My new laptop: Apple MacBook Pro


Yes, I have (finally) surrendered to the mighty Apple. They have assimilated me.

For that latest 4 months or so I have been stuck with my older Acer Travelmate 4001Wlmi of September 2004. It is still a decent laptop, but the absence of a working USB controller, the tired screen (low and non-uniform brightness - "stained") and the inability to run Flight Simulator 2004 decently with some addons made me rush the decision to buy a new laptop.

So I did, and in style. I bought a shiny new 15" MacBook Pro [@Apple website / @wikipedia:Macbook_pro]. I really dig Apple hardware's look and feel, their approach to styling, the kind of materials they employ, even the packaging is a small work of art.

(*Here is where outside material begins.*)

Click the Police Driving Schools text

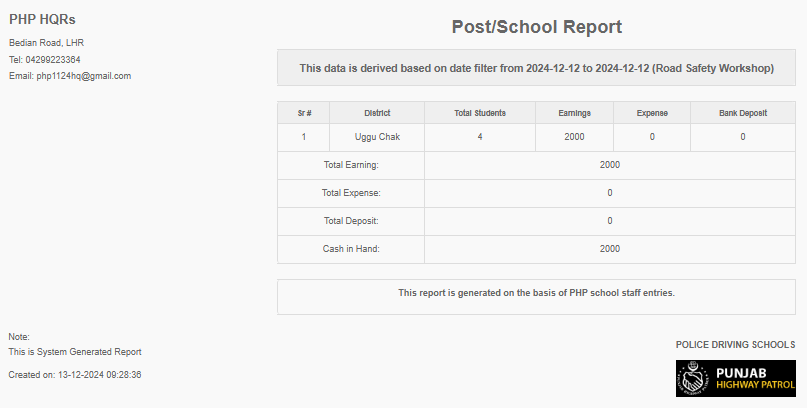tap(735, 345)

I chose to buy a MacBook Pro (even though I still think they are a slightly over priced for their specs) due to the following reasons (in no particular order):

  • It's a light weight and well built 15" wide-screen laptop;
  • The Intel Core 2 Duo [@wikipedia:Intel_Core_2] with 2GB of RAM looked really appealing as a Gentoo Linux desktop platform;
  • nVidia GeForce 8600M GT [@wikipedia:Geforce_8] with 256MB of VRAM. Important for Half Life 2 and Flight Simulator X (with addons);
  • Mac OS X [Tiger@Apple website / @wikipedia:Mac_os_x];
  • High resolution, LED backlit screen;
  • Apple store offers great deals for students.
I ordered it from Apple Store UK along with an iPod classic for my wife and it took 17 calendar days to arrive. I must admit that the wait was a little hard to accept, but all is well now.

First impressions were great. Intelligent and stylish packaging (as is common with all Apple products), battery charged at about 75% and Mac OS X 10.4 Tiger pre-installed. Apart from laptop and charger there was a Quick Start guide, a DVI-VGA cable adapter, infrared remote control and CD/DVD pack with operating system and software extras.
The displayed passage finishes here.